╭─ Testo citato
2009-06-05 12:47:49

L’arcivescovo Mauro Piacenza spiega alla Radio Vaticana la funzione delle nuove facoltà concesse dal Papa alla Congregazione per il Clero


In questi ultimi giorni, alcuni organi di stampa, hanno diffuso alcune informazioni e commenti a proposito di una Lettera della Congregazione per il Clero, inviata ai nunzi affinché la portassero a conoscenza dei singoli ordinari diocesani, riguardo ad alcune nuove facoltà che sono state concesse dal Papa alla Congregazione stessa, il 30 gennaio scorso. Non si tratta di una “rivoluzione della disciplina ecclesiastica per il clero”, ma di una direttiva che va semplicemente incontro ad alcune esigenze pastorali particolari che devono affrontare i vescovi nel governo ordinario delle loro diocesi riguardo al clero. In proposito, Roberto Piermarini ha intervistato il segretario della Congregazione per il Clero, mons. Mauro Piacenza:


D. - Mons. Piacenza, si è fatto un gran parlare, in questi giorni, delle “facoltà” concesse dal Santo Padre alla Congregazione per il Clero. Di che cosa realmente si tratta?
 
R. - Non è una semplificazione delle procedure o una procedura semplificata, ma è uno strumento giuridico in continuità e coerenza con il diritto canonico vigente. Né tantomeno è una procedura che si applica automaticamente, ma che si segue solo in taluni e ben circostanziati casi, a prudente giudizio della Sede Apostolica. Infatti, immutati ed intatti sono i diritti e i doveri dei Vescovi nell’esercitare la funzione giudiziale. Il Vescovo deve sempre vigilare perché il presbitero sia fedele nell’espletamento dei doveri ministeriali; tanto è vero che è il Vescovo diocesano che deve seguire con particolare sollecitudine i presbiteri, anche tutelando i loro diritti. La larghissima maggioranza dei sacerdoti vive serenamente, nel quotidiano, la propria identità e svolge fedelmente il proprio ministero. Soltanto che, in casi particolari, la Santa Sede interviene in via sussidiaria, per riparare lo scandalo, ristabilire la giustizia e fare emendare il reo. 
D.- In pratica che cosa implicano queste facoltà speciali?
╰─
Cosa fare: Ricopia fedelmente il passo dell'articolo sulle facoltà della Congregazione per il Clero da "D. - Mons. Piacenza, si" a "realmente si tratta?". Le righe qui sotto non sono necessarie.
╭─ Estratto dei dati
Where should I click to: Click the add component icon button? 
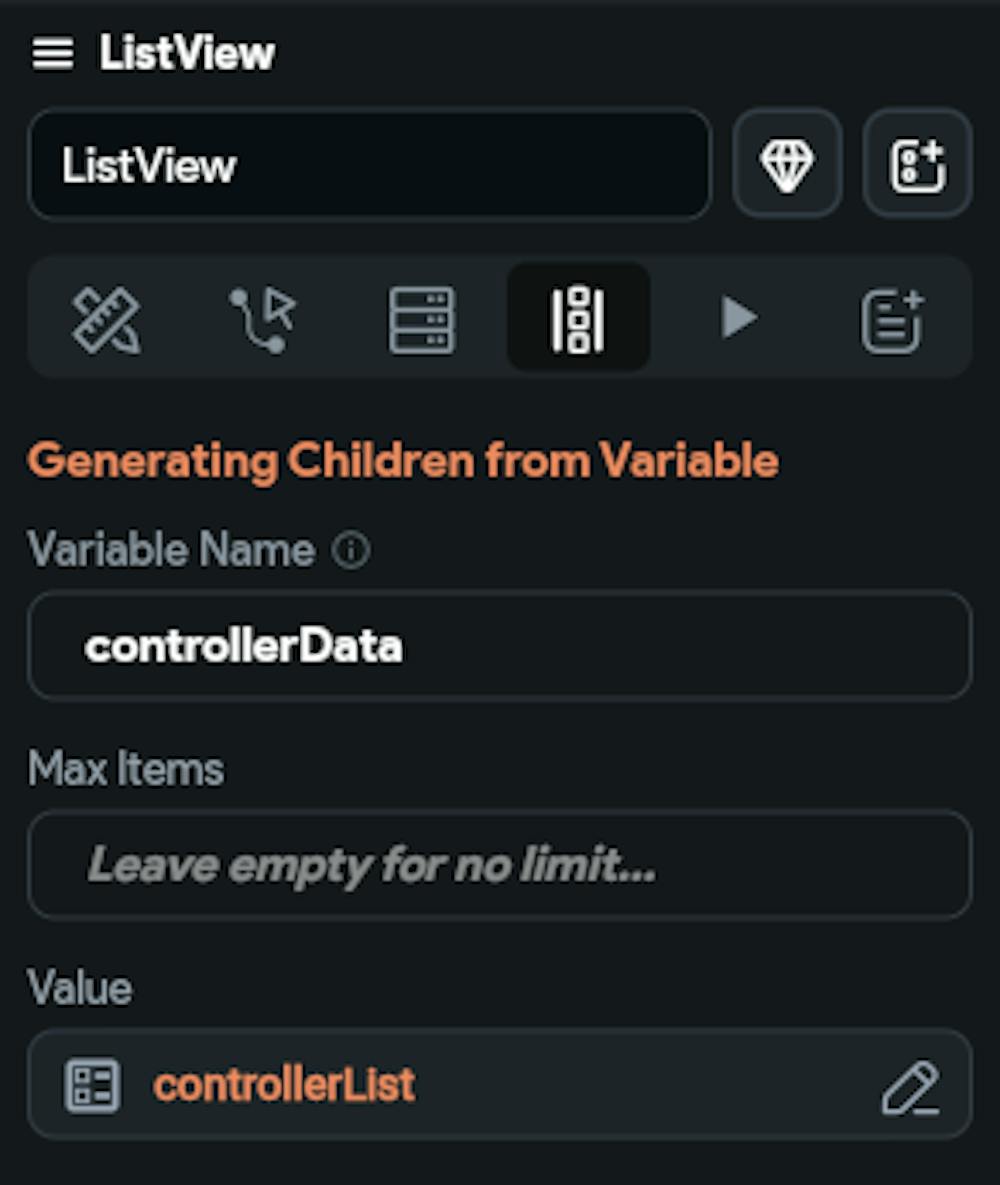(x=917, y=164)
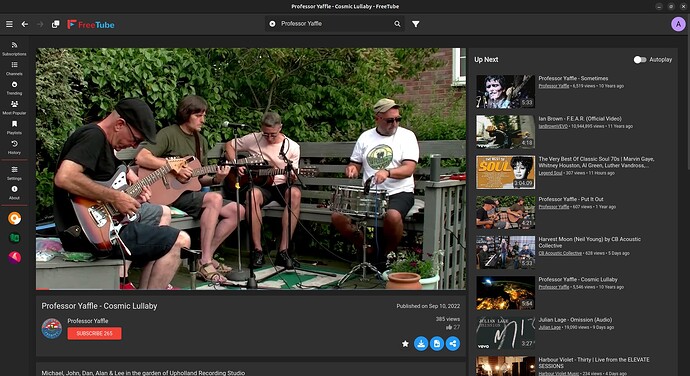Toggle the Autoplay switch
Screen dimensions: 690x376
tap(640, 59)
╰─
Risultato:
D. - Mons. Piacenza, si è fatto un gran parlare, in questi giorni, delle “facoltà” concesse dal Santo Padre alla Congregazione per il Clero. Di che cosa realmente si tratta?